The Pulteney Distillery is one of the northernmost in Scotland, and its whiskies evince the crisp, austere character of its maritime environs. The 12 Year Old has a bright brininess touched with dried grass, and a clean, mild flavor of dried oats and honey. The 15 Year Old is more intense, with apples, hay, and butter on the nose, and a richer flavor of spice cake and salted chocolate. The 25 Year Old is richer still, redolent with candied citrus peel and nougat, and with a lean, lush flavor of nut brittle, dark chocolate, and vanilla cream. For The Huddart, peat smoke enters the picture, giving the whisky aromatic touches of fresh sugarcane, green apples, leather, and wood smoke, and a flavor round with satsumas, lemon drops, toasted spice, and caramel.

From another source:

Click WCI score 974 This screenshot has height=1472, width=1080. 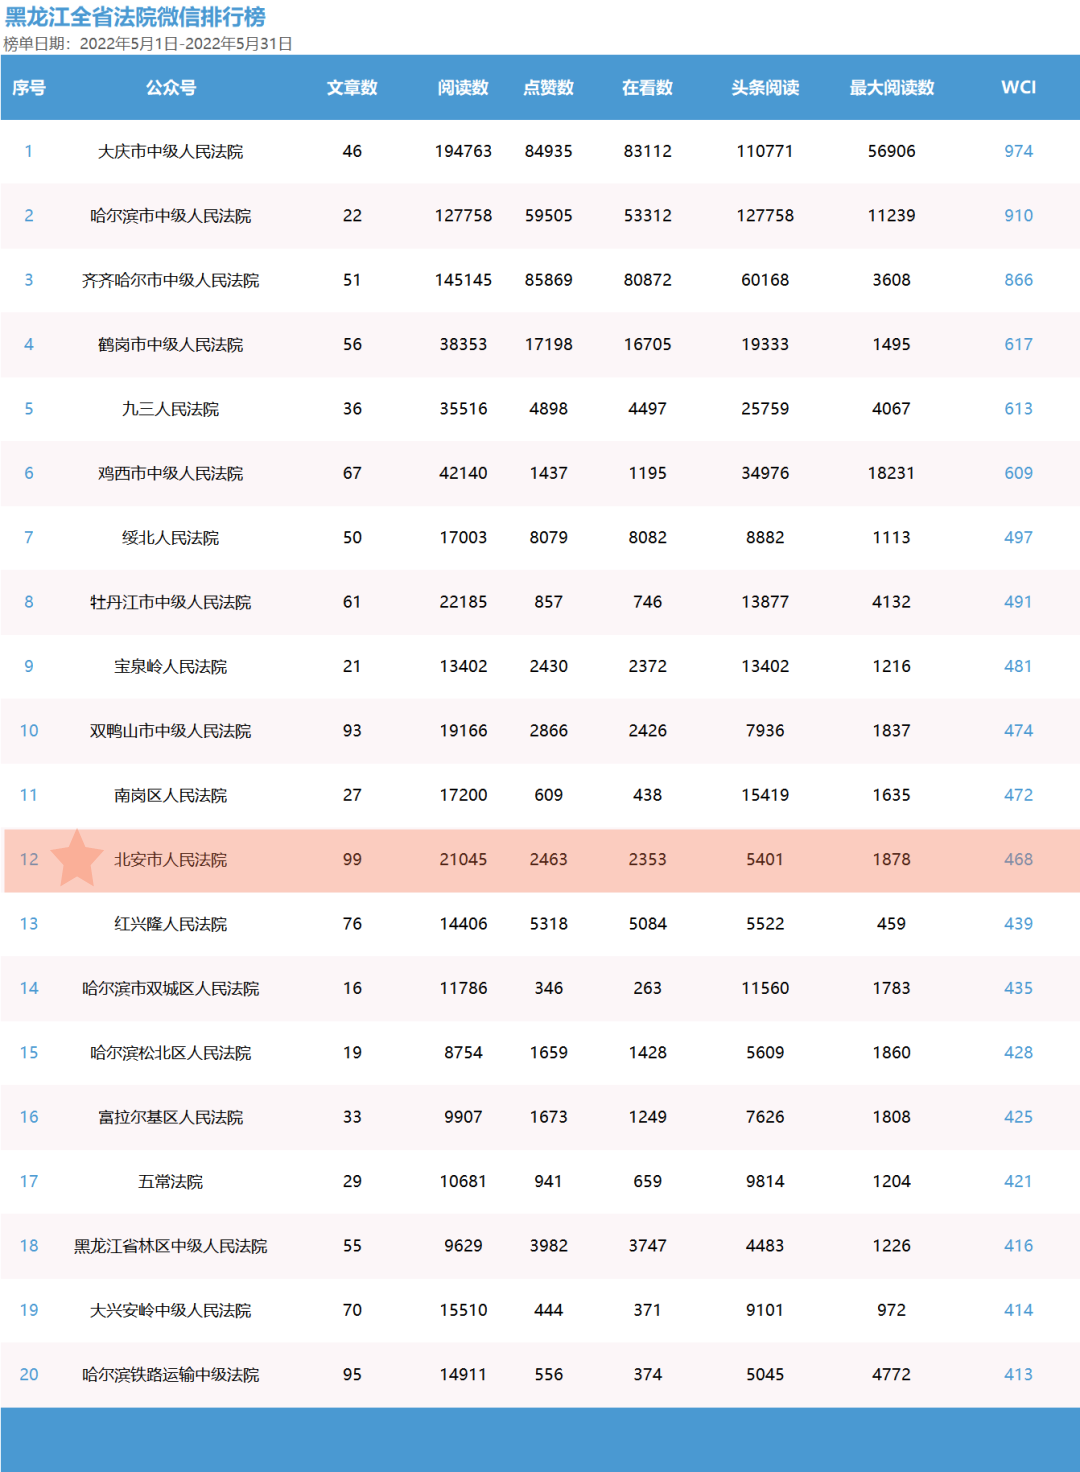pos(1018,151)
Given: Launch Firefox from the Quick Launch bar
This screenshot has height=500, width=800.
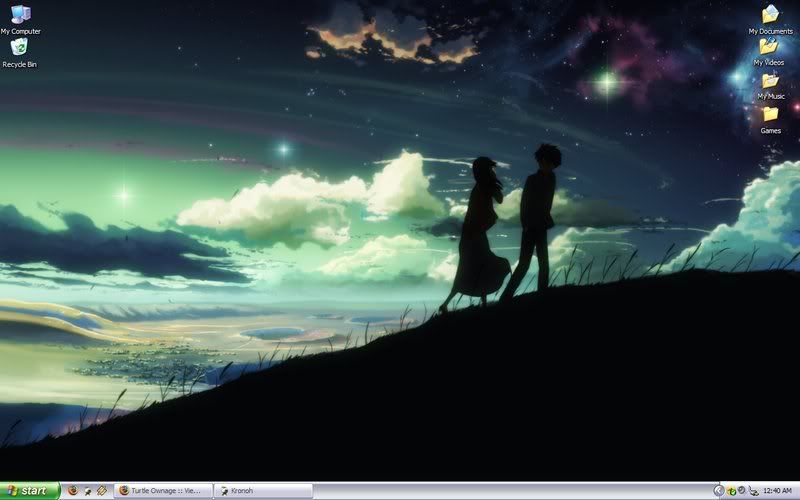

Speyburn has a history dating to 1897, and this Speyside distillery’s single malts are bold and engaging. The 10 Year Old is precocious and exuberant, with an aroma like that of a bowl of butterscotch hard candies with a fruity Jolly Rancher or two hidden away in the mix; on the palate, the flavor is full of candy and custard, mildly rich and bouncy. The 15 Year Old enters an interesting adolescence, with fruit jam, shortbread, and pastry cream emerging in the glass. In the 18 Year Old, the fruit character fully emerges as baskets of peaches and pears, with toasted cake and a drizzle of boiled honey lingering in the finish.